We get back into the truck, and Wayne pushes down on the gas pedal with boots crusted in red dirt. We head to the Sienna Ridge Estate tasting room, a former 1846 homestead he restored off I-5. Here we taste a soft-tannin, bright-blackberry-fruit 2003 Cabernet Sauvignon ($24), Granny Smith applelike 2008 Riesling ($18) and a citrusy 2010 Pinot Blanc ($17).
"They all have a delightful mineral finish," he says, with a "don't-cha-think?" nod. I sigh. I turn to this quiet overachiever. Why didn't you just say so, Wayne?
TASTED: Although Wayne Hitchings culls grapes from a rare, single-vineyard appellation, many wine producers cross AVA lines.
Bob Denman makes Slagle Creek Vineyards 2007 Claret ($19), 2008 Syrah ($19), 2009 Merlot ($19), 2010 White Blend ($18) and soon-to-be-released 2011 Port ($19) from Applegate Valley-only grapes grown on his property or his neighbors'. His wines that contain tempranillo use grapes grown in a small vineyard he helps manage in the hills between Jacksonville and Central Point. Those bottles have labels printed with the larger Rogue Valley appellation.
Denman's wines can be tasted at Matt Sorensen's LongSword Vineyards outside of Jacksonville, along with neighbor Rich Lorelli's wines. Lorelli's 2006 Quattro Foglie is a blend of cabernet sauvignon, merlot, zinfandel and cabernet franc (around $20).
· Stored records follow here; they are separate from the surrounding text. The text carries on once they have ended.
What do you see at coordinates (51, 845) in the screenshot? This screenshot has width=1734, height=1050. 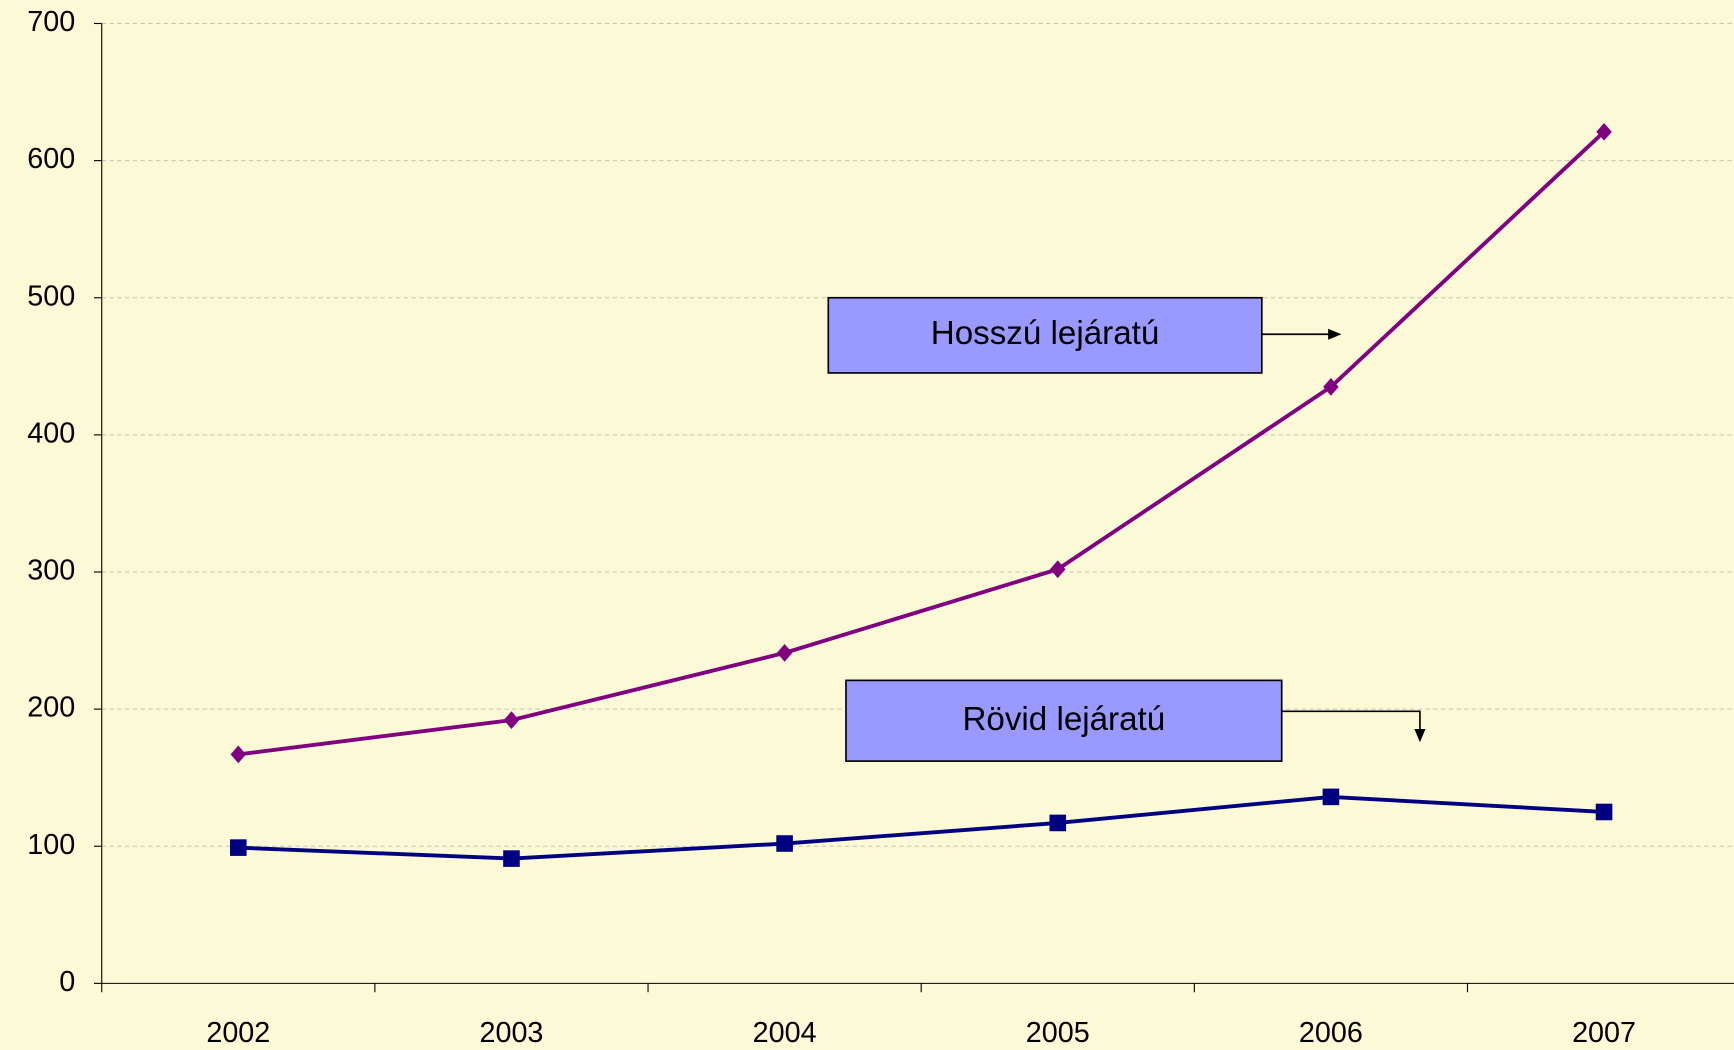 I see `y-tick-label: 100` at bounding box center [51, 845].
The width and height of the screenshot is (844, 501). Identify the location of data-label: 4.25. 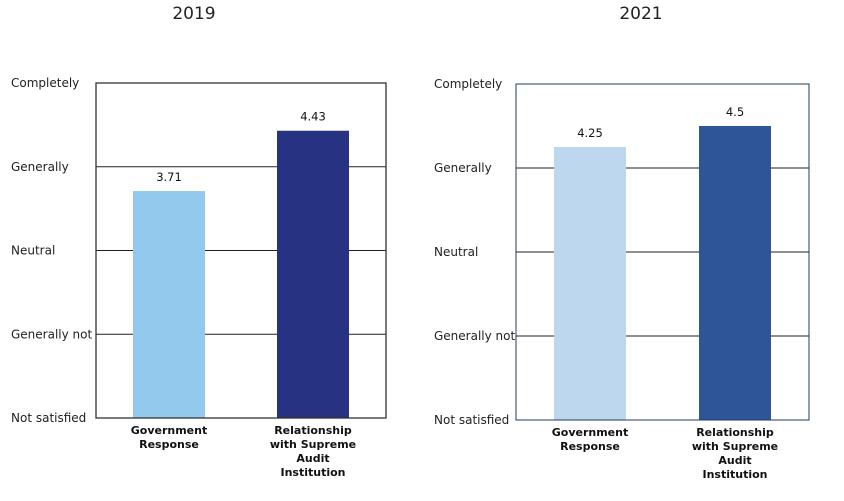
(590, 133).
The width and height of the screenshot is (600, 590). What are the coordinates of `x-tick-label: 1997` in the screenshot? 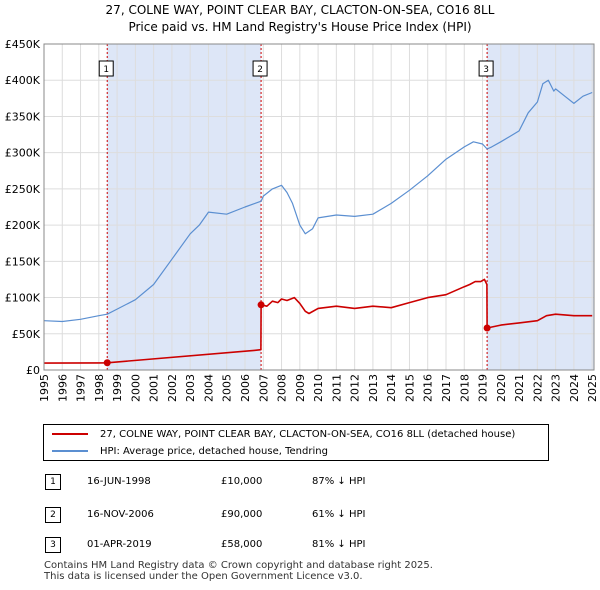 It's located at (82, 388).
EVENT: Wines from Troon Vineyard, Wild Wines and other local producers will flow at The Pear A Fare (pear-a-fare.com) Friday and Saturday, April 12 and 13. Ten taste tickets cost $15. It's free to wander inside the tent, where Harry & David and other producers of wines, artisan foods and brews will offer tastes and sell products. Friday night's Smudge Pot Stroll ($30) includes stops at 17 downtown Medford restaurants offering bites paired with wine.
Jeanne and Jim Davidian of Caprice Vineyards outside of Jacksonville will serve 2009 Cabernet Sauvignon ($30), a silver-medal winner at the 2012 Southern Oregon World of Wine Festival, with Sunrise Cafe's culinary creation during the stroll, and 2011 Viognier ($21) and Cabernet Sauvignon Blush ($19) in the tent.
Linda Donovan of L. Donovan Wines will pour Late Bloomer 2011 Dry Gewurztraminer ($9) and L. Donovan 2008 Tempranillo ($20). "I just bottled a yummy sauvignon blanc that if you ask for it, I'll provide a taste," she says.